2

I'm doing some of the Project Euler projects (not as homework, just for fun/learning), and I'm learning Haskell. One of the problems was to find the largest Collatz Sequence with the starting number under 1 million (http://projecteuler.net/problem=14)

So anyhow, I was able to do it, and my algorithm works and gets the right answer rather rapidly when compiled. However, it uses a 1000000 depth recursion.

So my question is: did I do this right? As is, is the the proper Haskell way to do it? How could I make it faster? Also, with memory usage, how is the recursion actually implemented on the low-level?

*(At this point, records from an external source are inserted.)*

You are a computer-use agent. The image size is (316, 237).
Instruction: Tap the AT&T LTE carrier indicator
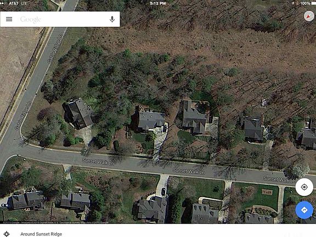tap(18, 3)
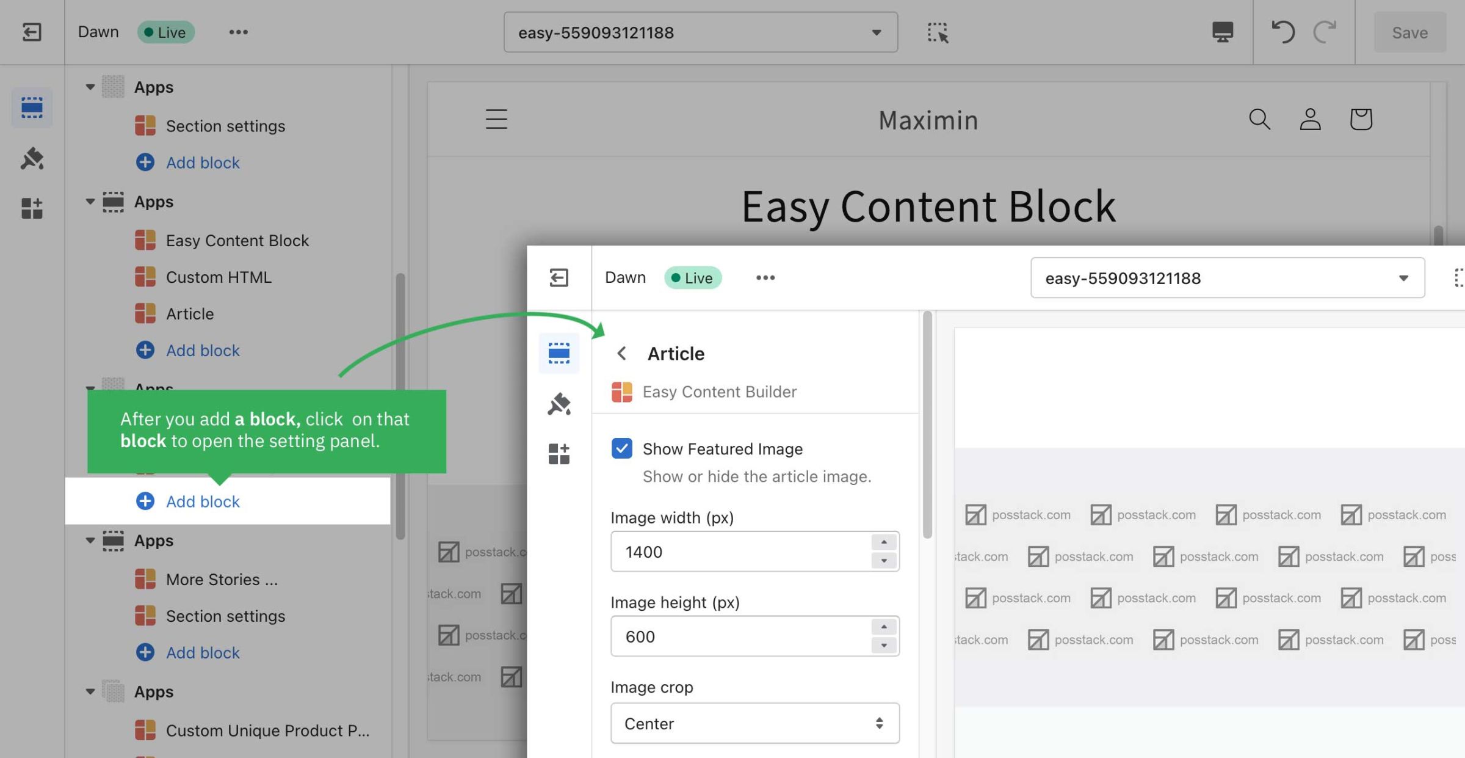1465x758 pixels.
Task: Select the More Stories block item
Action: pos(221,580)
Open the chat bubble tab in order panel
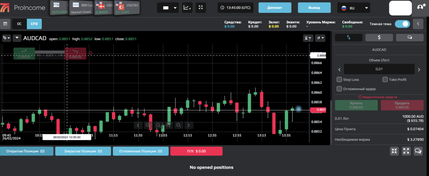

As in how does it use memory?

(SPOILER ALERT: Don't look at this if you want to solve Project Euler's problem #14 on your own without looking at the answer.)

--haskell script --problem: find the longest collatz chain for a number less than 2 million.

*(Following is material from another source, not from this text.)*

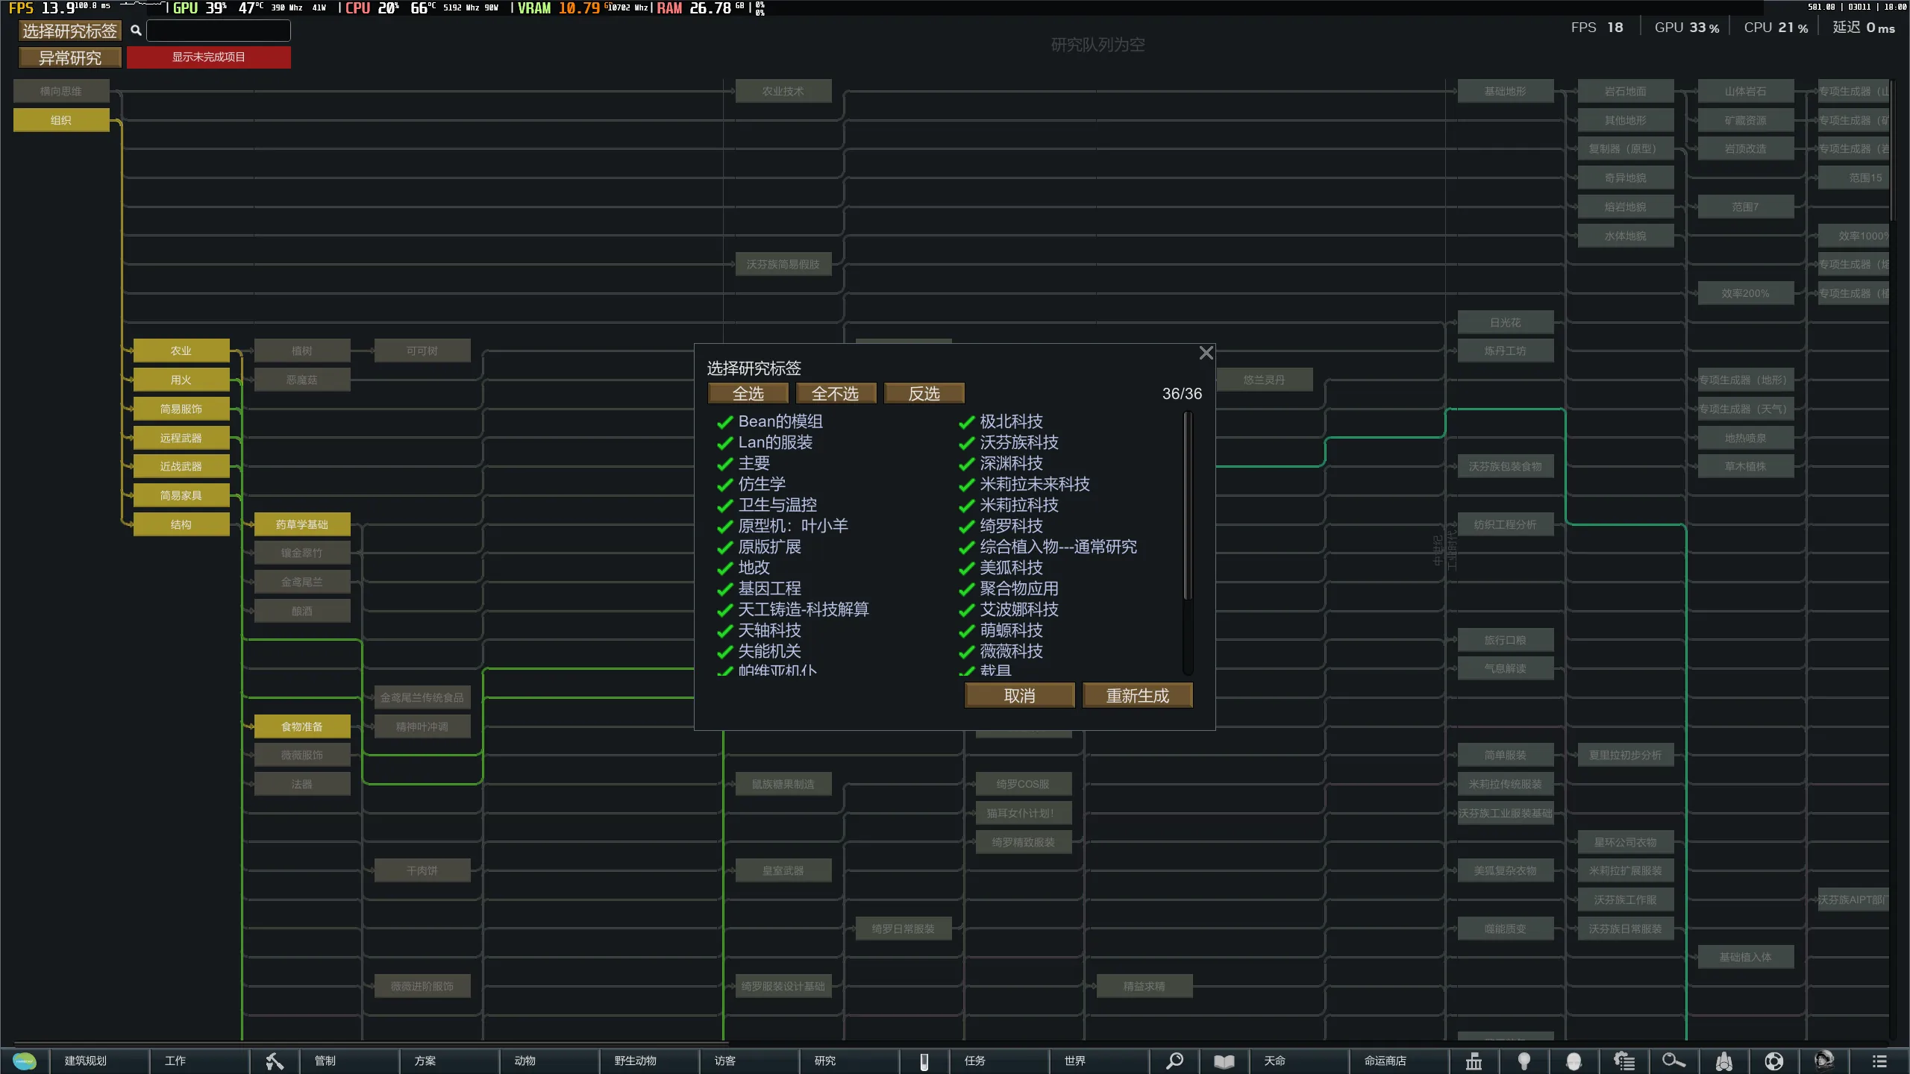Click the hammer tools icon in bottom bar

click(x=275, y=1061)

collatzLength x| x == 1 = 1
               | otherwise = 1 + collatzLength(nextStep x)


longestChain (num, numLength) bound counter
           | counter >= bound = (num, numLength)
           | otherwise = longestChain (longerOf (num,numLength)
             (counter,   (collatzLength counter)) ) bound (counter + 1)
           --I know this is a messy function, but I was doing this problem just 
           --for myself, so I didn't bother making some utility functions for it.
           --also, I split the big line in half to display on here nicer, would
           --it actually run with this line split?


longerOf (a1,a2) (b1,b2)| a2 > b2 = (a1,a2)
                        | otherwise = (b1,b2)

nextStep n | mod n 2 == 0 = (n `div` 2)
           | otherwise = 3*n + 1

main = print (longestChain (0,0) 1000000 1)

The program runs in about 7.5 seconds when compiled with -O2.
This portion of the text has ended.